**Directions**
Revise the entries starting at the line containing "Given: Open the 2D Math style dropdown" and stopping after the line containing "will tap(184, 407)." by replacing "Label Position" with "Legend Position". Give back only those lines, with nothing else changed.
** START OF Data **
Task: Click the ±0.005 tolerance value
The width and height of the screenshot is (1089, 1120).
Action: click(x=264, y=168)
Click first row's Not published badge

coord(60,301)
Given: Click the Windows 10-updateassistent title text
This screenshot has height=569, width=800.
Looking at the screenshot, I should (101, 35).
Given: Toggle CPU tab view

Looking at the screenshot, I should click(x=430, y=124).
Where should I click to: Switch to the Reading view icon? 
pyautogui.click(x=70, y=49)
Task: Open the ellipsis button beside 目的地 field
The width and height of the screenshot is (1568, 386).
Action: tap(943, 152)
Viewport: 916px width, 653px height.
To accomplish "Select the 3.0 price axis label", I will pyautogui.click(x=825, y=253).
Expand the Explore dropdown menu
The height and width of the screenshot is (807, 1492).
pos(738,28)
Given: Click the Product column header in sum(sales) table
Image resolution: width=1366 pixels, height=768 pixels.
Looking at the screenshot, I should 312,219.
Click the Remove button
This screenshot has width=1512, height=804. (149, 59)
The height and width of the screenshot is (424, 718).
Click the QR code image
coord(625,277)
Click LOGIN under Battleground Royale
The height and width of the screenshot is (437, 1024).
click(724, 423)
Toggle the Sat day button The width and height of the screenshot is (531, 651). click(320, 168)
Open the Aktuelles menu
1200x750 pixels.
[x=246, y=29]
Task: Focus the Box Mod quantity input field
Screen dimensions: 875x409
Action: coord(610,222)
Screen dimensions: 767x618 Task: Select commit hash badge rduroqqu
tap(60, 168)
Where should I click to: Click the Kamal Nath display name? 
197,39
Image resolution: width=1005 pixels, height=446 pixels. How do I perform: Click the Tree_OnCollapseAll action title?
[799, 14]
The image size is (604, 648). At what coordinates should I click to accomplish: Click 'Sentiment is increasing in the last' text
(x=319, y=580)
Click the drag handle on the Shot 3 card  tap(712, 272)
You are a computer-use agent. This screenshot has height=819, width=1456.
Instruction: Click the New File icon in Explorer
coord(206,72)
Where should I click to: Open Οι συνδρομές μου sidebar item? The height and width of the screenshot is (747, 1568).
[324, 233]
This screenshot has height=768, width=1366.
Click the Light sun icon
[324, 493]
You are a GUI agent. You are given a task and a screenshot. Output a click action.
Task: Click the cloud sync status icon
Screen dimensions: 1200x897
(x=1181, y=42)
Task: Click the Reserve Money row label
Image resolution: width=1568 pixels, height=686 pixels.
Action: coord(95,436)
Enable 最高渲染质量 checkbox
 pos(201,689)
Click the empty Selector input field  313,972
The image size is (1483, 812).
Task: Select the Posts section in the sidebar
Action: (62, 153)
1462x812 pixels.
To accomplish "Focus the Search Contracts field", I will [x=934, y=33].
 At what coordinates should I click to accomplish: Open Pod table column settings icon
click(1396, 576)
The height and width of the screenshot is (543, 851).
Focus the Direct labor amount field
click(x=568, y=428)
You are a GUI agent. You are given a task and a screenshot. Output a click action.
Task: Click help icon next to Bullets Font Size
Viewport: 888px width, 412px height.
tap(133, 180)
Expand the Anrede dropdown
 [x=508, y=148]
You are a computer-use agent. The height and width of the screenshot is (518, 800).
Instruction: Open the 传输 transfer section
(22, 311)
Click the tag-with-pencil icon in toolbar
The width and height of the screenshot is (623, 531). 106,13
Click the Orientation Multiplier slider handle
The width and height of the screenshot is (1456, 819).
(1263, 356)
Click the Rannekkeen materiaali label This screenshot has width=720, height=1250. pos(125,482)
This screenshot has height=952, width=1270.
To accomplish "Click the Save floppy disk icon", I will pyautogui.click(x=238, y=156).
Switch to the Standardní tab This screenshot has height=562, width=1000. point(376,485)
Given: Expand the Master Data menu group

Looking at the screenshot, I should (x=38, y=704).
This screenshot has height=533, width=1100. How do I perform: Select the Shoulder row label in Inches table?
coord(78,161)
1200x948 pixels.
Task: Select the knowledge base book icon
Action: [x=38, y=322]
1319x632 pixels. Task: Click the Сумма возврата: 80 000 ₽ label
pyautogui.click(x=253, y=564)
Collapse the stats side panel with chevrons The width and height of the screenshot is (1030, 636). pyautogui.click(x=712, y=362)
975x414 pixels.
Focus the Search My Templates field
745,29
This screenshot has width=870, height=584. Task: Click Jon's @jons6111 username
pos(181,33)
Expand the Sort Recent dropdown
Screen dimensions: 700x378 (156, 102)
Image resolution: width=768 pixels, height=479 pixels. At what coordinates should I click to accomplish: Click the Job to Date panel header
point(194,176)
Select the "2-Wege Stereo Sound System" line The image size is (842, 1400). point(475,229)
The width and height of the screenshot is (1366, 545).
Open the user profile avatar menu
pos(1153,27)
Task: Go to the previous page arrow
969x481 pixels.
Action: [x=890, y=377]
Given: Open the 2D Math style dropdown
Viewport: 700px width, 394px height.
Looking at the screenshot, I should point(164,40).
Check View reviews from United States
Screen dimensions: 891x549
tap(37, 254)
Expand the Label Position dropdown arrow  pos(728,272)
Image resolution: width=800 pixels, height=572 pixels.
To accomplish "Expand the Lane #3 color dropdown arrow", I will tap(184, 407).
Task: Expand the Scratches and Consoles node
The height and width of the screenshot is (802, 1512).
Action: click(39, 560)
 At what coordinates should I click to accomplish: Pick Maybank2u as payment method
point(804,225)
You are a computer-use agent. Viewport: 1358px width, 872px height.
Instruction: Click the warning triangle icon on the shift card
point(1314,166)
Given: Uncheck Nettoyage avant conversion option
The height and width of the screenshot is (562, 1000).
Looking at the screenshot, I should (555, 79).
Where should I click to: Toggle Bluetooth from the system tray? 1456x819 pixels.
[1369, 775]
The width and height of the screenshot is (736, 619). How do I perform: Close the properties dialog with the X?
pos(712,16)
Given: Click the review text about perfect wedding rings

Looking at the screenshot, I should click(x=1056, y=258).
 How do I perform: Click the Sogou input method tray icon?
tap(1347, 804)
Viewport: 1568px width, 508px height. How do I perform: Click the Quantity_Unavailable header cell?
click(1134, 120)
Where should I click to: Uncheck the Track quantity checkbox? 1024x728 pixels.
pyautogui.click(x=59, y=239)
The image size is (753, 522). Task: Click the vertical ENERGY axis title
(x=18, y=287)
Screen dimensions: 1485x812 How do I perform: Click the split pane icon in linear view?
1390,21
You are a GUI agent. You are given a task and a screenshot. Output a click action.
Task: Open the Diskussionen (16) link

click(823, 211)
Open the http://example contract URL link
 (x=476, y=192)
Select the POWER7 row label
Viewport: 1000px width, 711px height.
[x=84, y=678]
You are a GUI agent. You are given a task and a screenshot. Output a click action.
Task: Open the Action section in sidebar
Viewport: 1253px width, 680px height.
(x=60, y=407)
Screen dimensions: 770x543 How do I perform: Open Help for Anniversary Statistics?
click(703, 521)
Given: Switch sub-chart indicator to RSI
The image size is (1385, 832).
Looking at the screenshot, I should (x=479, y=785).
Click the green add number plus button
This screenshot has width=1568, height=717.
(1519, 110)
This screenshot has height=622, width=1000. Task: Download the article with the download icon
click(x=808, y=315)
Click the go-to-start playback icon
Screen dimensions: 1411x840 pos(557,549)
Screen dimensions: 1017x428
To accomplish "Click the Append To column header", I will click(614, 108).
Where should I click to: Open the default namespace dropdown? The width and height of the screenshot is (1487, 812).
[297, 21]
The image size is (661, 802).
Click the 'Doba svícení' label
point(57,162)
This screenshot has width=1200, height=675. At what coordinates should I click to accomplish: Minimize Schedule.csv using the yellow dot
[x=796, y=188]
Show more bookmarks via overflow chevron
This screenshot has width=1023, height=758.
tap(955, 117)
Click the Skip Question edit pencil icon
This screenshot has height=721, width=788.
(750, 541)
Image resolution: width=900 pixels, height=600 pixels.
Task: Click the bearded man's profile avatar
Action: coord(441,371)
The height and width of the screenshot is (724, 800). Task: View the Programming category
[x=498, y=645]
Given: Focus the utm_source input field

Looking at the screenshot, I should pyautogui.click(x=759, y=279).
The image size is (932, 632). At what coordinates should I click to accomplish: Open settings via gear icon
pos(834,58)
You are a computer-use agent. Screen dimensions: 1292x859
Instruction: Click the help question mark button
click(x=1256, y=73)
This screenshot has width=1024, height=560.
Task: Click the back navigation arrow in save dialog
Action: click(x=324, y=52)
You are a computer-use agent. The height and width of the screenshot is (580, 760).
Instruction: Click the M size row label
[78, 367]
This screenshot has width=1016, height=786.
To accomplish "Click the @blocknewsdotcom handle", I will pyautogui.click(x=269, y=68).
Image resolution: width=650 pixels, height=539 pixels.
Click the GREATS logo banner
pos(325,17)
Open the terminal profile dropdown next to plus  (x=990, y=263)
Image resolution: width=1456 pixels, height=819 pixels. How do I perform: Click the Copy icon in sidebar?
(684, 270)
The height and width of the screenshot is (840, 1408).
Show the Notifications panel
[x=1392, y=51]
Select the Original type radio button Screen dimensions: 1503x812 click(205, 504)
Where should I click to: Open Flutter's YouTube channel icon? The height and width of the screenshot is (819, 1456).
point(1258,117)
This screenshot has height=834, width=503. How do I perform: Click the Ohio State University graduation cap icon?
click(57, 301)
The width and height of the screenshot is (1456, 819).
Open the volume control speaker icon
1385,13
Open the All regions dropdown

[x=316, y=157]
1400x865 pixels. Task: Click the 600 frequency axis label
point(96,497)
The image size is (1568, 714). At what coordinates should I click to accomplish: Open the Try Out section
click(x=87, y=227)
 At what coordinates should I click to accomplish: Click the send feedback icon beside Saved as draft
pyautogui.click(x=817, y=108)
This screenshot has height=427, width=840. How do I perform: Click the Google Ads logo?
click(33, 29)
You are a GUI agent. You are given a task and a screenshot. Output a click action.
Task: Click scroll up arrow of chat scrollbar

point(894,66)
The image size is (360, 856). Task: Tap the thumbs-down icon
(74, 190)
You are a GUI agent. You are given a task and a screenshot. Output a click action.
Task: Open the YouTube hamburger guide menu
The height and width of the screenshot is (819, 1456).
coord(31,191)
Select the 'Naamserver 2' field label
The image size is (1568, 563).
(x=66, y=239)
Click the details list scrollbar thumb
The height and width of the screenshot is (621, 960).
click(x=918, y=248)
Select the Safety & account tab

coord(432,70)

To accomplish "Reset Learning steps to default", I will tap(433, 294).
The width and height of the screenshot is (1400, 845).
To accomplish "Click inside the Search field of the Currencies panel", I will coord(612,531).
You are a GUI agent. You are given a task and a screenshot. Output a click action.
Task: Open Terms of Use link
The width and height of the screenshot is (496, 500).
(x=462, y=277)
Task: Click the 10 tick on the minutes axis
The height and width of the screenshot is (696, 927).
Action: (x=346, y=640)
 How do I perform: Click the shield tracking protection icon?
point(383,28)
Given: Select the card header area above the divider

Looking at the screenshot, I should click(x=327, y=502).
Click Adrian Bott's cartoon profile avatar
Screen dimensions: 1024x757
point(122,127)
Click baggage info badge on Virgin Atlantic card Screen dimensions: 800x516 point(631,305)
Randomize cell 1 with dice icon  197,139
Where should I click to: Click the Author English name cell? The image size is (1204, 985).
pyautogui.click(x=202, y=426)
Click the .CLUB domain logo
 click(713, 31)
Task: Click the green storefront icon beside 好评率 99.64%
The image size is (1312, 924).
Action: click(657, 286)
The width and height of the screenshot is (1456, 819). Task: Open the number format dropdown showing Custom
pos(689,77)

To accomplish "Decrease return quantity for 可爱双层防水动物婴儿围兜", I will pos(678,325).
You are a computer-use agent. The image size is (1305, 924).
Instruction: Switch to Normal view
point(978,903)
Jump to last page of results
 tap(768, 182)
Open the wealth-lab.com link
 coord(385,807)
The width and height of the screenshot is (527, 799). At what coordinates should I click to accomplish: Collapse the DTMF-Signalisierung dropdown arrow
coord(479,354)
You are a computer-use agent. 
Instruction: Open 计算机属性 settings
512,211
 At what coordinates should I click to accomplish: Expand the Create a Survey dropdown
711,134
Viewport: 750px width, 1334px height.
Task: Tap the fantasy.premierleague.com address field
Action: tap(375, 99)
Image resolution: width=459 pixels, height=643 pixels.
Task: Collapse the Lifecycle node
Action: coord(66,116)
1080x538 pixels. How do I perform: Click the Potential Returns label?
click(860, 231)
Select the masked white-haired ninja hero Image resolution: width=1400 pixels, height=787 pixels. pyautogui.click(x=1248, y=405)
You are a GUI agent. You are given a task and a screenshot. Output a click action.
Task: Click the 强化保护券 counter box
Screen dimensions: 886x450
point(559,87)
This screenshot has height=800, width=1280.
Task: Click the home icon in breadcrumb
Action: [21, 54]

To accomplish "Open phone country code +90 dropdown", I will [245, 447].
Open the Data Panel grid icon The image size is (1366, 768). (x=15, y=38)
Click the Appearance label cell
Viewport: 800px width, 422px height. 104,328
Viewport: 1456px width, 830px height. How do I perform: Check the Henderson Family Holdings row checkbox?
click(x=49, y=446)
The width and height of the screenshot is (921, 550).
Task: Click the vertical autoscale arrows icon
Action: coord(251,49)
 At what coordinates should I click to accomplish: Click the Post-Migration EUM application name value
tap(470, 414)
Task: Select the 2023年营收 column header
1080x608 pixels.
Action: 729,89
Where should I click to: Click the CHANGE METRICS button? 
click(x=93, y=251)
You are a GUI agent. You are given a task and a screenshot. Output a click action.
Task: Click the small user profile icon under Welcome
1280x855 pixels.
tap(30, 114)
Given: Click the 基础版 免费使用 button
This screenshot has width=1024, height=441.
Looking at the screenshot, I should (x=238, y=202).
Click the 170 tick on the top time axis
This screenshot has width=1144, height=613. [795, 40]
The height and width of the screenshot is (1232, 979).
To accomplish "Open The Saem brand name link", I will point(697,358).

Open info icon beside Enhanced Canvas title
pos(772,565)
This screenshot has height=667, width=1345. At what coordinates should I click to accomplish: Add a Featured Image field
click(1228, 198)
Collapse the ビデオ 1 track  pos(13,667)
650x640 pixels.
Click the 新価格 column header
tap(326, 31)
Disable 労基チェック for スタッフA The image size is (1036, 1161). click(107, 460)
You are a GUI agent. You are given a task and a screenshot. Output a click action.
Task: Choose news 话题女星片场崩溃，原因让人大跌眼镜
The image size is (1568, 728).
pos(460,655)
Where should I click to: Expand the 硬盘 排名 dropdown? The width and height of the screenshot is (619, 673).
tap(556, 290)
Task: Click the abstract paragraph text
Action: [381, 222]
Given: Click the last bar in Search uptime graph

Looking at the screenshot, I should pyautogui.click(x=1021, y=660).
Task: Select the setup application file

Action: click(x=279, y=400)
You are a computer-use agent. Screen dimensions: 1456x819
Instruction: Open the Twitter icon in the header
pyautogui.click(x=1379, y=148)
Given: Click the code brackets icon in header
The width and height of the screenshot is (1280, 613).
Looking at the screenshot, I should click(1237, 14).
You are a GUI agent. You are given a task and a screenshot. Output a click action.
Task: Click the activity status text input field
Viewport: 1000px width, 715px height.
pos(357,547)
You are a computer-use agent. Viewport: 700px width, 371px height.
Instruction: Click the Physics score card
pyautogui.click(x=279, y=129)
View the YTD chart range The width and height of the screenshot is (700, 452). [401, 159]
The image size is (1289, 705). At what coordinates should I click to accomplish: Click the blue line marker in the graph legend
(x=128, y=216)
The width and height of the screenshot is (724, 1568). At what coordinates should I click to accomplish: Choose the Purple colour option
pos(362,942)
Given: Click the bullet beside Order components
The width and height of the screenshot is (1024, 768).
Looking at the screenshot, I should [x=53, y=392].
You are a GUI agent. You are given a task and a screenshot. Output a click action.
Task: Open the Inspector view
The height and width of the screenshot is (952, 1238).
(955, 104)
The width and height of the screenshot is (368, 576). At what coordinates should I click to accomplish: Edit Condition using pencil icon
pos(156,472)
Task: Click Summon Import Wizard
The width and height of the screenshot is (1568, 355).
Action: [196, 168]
** END OF Data **
**The result**
Given: Open the 2D Math style dropdown
Viewport: 700px width, 394px height.
Looking at the screenshot, I should point(164,40).
Check View reviews from United States
Screen dimensions: 891x549
tap(37, 254)
Expand the Legend Position dropdown arrow  pos(728,272)
Image resolution: width=800 pixels, height=572 pixels.
To accomplish "Expand the Lane #3 color dropdown arrow", I will tap(184, 407).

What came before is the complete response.